An initial threat vector may be hosted on a website in the form of an Applet. The Applet would contain code to exploit CVE-2012-0507.The intent of the exploit is to surreptitiously download and execute additional malware on the infected system. An indication of this may be the presence unusual traffic to unknown domains.
Unspecified vulnerability in the Java Runtime Environment component in Oracle Java SE JDK and JRE 5(update 33),6(Update 30) and 7(update 2) and earlier updates allows remote untrusted Java Web Start applications and untrusted Java applets to affect confidentiality, integrity, and availability via unknown vectors related to Scripting.
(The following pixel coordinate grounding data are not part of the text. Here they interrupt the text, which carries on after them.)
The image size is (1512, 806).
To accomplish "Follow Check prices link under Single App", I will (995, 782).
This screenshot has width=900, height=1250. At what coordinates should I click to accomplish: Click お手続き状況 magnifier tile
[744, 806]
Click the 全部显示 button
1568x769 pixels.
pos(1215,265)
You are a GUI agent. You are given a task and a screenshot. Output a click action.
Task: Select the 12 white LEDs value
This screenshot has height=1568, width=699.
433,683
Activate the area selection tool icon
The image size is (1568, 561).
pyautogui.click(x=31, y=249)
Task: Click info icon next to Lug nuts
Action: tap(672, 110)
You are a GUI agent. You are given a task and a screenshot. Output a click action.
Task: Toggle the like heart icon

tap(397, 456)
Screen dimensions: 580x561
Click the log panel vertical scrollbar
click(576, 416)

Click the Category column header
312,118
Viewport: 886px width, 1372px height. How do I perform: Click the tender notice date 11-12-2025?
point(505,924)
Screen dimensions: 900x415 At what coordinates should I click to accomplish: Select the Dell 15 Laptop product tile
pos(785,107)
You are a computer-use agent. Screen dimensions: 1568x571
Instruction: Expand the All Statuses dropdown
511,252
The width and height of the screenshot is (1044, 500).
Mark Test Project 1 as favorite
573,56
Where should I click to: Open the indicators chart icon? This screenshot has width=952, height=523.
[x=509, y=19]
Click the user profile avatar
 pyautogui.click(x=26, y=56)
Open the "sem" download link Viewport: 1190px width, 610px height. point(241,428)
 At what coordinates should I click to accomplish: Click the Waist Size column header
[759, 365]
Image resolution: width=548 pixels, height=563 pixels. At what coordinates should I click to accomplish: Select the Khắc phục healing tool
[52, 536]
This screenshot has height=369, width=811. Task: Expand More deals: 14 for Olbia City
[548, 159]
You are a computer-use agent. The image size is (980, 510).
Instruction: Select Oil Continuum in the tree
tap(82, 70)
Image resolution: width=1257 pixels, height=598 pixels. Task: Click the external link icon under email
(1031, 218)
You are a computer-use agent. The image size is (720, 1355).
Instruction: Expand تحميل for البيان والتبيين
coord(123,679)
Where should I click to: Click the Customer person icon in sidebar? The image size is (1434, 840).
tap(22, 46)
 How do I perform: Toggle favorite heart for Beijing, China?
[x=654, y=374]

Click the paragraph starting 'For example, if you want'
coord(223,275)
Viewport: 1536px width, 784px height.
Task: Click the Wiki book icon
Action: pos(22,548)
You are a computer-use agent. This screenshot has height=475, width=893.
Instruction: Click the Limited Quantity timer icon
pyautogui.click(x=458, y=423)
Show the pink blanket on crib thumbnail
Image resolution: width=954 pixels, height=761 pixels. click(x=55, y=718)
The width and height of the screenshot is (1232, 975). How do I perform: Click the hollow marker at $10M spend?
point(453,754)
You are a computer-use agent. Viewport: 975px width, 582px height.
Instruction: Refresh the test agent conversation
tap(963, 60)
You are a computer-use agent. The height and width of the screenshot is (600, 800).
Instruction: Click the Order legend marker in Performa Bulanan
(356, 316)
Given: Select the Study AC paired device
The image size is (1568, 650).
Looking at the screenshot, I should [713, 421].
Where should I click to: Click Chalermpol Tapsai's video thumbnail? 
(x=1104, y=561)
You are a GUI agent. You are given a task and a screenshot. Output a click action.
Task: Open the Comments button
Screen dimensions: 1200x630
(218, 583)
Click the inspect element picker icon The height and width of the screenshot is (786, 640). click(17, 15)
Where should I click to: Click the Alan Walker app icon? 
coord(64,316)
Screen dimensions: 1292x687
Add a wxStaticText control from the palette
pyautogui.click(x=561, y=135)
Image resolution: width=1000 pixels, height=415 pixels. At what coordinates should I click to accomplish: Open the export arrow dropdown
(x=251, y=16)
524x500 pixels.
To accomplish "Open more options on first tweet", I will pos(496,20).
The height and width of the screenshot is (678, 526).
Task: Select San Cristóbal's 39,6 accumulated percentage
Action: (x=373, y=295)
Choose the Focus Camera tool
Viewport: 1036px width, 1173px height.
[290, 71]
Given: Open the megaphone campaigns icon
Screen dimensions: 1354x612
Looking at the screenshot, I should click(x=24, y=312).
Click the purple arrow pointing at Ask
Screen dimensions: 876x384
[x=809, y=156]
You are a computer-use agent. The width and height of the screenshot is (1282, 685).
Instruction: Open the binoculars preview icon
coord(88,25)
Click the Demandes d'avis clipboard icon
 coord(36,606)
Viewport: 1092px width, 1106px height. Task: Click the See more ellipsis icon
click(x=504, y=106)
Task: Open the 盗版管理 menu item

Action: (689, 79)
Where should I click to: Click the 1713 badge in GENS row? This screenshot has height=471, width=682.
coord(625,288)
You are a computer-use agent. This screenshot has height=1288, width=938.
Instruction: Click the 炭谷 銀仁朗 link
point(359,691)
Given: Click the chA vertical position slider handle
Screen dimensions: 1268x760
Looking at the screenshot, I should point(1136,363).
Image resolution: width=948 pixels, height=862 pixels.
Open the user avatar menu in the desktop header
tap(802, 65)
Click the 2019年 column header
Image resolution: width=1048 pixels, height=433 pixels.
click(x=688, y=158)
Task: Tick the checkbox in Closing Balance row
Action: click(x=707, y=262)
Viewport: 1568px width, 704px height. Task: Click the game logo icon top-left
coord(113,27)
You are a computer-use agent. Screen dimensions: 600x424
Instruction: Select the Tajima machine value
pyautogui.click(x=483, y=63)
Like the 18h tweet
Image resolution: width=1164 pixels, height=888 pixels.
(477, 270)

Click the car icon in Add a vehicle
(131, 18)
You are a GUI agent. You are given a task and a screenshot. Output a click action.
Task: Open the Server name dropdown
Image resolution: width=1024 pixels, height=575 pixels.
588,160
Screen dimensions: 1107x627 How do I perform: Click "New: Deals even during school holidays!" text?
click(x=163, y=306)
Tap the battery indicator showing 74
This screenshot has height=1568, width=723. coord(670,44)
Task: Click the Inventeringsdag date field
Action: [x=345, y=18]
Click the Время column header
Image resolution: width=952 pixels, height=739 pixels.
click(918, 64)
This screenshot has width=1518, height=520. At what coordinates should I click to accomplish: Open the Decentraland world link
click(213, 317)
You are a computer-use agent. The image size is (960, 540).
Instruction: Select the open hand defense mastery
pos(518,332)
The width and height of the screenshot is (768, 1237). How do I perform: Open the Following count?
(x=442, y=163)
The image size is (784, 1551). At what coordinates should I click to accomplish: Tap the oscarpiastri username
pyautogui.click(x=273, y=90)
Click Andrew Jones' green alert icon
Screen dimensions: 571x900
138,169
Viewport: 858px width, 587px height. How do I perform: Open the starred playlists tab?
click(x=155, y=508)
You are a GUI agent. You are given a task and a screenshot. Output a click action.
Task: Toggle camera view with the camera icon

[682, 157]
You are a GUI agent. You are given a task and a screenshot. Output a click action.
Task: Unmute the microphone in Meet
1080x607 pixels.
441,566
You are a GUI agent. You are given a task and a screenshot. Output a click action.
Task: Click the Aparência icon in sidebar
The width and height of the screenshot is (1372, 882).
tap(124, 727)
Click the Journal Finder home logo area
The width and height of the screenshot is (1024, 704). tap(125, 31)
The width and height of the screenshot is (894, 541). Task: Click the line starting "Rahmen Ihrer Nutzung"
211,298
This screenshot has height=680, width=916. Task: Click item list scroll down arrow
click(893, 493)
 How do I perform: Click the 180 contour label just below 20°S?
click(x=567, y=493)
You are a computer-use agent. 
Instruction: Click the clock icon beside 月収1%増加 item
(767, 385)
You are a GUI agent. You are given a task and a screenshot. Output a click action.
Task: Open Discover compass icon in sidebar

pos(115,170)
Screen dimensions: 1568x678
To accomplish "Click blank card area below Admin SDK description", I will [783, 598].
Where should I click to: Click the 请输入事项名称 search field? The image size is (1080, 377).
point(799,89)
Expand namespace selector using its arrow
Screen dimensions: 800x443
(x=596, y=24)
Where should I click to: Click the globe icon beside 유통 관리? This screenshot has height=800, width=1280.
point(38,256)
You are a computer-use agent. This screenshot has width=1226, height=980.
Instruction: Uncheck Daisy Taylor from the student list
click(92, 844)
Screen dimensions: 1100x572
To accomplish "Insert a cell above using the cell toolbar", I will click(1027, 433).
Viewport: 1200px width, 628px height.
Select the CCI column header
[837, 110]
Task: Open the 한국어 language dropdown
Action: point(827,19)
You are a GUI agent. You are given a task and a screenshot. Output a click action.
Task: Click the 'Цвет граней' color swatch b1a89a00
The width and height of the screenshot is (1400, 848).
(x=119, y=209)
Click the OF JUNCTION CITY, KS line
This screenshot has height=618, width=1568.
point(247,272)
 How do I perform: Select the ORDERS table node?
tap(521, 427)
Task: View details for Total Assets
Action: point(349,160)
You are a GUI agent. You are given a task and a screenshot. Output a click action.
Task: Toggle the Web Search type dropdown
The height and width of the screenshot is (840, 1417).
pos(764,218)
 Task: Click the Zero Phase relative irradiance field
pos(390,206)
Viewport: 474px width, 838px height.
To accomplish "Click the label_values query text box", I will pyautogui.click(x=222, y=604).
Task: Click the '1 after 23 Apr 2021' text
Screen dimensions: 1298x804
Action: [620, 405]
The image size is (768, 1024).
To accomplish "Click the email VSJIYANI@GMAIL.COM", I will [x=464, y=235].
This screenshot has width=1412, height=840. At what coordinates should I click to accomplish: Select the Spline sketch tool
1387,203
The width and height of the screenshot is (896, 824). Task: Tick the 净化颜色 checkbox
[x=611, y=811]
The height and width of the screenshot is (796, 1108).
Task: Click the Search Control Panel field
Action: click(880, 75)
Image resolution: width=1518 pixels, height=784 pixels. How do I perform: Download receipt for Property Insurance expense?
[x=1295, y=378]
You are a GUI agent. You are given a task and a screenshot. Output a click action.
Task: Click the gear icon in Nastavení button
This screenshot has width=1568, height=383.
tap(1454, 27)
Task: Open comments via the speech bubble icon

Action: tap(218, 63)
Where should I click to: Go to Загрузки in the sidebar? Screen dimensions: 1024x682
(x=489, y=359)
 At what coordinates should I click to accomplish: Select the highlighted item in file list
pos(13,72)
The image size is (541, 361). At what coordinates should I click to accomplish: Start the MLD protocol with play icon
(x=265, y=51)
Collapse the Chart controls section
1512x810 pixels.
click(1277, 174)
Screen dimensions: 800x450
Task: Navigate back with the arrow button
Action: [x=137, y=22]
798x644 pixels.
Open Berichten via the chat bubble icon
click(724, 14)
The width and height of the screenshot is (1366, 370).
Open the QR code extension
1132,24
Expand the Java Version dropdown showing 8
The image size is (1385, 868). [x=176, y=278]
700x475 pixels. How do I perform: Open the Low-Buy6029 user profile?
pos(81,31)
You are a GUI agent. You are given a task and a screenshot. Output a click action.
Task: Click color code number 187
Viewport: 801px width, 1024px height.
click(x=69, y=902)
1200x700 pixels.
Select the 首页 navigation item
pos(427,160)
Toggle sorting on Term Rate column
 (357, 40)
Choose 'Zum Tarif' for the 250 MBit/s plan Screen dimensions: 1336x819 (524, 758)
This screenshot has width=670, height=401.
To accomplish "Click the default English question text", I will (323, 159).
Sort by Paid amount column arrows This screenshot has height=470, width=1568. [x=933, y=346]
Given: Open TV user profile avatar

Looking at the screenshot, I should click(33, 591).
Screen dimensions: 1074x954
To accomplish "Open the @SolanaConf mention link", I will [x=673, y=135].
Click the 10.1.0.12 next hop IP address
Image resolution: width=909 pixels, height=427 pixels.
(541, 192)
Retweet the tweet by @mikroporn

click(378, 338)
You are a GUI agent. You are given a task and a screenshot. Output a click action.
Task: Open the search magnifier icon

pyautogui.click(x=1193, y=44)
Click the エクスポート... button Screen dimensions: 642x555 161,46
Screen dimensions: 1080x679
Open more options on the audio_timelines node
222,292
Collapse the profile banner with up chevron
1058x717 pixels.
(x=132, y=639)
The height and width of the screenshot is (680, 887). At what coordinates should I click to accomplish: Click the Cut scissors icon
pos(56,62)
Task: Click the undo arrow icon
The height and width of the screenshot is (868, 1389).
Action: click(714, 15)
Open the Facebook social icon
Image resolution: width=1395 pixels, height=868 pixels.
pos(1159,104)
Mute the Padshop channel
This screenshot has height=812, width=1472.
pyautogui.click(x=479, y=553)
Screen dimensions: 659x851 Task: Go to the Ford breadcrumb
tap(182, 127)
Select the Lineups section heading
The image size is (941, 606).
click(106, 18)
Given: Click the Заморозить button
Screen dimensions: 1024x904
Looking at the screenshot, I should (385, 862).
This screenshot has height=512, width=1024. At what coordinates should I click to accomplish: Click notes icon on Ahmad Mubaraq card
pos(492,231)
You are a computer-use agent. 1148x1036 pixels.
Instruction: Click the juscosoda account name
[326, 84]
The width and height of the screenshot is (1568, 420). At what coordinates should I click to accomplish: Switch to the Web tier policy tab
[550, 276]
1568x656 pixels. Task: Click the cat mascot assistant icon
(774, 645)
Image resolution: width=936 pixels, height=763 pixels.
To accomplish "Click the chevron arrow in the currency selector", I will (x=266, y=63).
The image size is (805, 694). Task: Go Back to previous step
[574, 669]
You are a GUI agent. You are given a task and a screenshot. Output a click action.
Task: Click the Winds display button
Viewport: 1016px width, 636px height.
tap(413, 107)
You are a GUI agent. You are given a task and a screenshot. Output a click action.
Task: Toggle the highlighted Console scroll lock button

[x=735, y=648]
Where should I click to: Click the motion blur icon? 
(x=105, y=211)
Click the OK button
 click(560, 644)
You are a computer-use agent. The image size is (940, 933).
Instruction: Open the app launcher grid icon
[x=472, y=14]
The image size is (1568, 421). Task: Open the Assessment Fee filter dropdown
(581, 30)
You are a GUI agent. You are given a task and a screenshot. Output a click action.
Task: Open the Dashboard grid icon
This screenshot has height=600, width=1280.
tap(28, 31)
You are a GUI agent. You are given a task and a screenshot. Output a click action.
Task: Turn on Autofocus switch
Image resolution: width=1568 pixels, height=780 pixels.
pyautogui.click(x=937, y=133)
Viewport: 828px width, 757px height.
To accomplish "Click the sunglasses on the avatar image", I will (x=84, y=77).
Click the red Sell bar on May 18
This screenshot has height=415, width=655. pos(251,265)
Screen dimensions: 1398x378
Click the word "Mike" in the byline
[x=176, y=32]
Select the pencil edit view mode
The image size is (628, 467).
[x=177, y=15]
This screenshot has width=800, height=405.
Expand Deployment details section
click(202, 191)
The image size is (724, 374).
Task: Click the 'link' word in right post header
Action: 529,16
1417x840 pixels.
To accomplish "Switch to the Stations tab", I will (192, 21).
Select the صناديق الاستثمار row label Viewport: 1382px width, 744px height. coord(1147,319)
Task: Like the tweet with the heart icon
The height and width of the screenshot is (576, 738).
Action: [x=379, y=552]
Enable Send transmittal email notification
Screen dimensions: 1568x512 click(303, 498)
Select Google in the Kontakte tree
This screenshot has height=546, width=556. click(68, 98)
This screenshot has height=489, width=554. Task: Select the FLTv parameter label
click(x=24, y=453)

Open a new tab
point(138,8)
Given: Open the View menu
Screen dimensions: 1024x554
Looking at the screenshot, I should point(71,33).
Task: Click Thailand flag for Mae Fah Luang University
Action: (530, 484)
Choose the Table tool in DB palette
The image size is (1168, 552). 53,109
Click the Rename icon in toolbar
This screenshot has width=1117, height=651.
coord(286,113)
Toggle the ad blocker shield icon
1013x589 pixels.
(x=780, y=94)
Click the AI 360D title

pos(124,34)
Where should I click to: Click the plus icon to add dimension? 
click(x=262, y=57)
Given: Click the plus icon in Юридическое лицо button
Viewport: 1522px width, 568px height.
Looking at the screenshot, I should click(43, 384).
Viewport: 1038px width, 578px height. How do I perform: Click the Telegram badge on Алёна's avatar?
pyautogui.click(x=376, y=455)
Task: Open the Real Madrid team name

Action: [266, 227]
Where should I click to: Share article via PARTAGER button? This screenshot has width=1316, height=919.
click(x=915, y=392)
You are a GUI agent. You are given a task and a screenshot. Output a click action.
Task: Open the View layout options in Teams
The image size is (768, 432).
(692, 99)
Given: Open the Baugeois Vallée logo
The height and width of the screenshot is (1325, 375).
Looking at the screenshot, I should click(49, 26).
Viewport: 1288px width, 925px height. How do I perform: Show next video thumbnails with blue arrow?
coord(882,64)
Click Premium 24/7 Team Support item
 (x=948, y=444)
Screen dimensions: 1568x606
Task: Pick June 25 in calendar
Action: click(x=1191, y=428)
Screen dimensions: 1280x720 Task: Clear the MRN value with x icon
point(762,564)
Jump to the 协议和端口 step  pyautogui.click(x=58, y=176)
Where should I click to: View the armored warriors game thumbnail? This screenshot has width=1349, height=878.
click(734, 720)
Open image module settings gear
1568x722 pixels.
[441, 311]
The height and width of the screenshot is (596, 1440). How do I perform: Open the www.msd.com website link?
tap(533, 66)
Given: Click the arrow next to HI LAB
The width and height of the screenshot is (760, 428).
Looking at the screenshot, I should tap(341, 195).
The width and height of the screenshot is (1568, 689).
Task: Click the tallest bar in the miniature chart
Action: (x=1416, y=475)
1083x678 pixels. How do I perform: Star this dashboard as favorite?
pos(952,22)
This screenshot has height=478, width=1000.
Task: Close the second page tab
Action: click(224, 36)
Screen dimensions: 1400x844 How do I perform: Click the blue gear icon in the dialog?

The vulnerability is in the implementation of the AtomicReferenceArray class that allows type safety checks to be circumvented to bypass the Java sandbox will permit Java to download and execute malware. The Applet typically contains code that consumes a URL Name (also a part of the Applet) which hosts the malware.
- Trend Micro - JAVA_EXPLOIT.ES
- Microsoft - Exploit:Java/CVE-2012-0507.CG
- Fortinet - W32/Java.FR!tr
- Ikarus - Trojan.Java.Exploit
Indication of Infection
- The exploit may download arbitrary files.
- This exploit attempts to download and execute additional malware to the infected system.
Methods of Infection
- This threat exploits an unpatched vulnerability in Sun Microsystems Java.
- This Trojan can be installed while browsing compromised websites.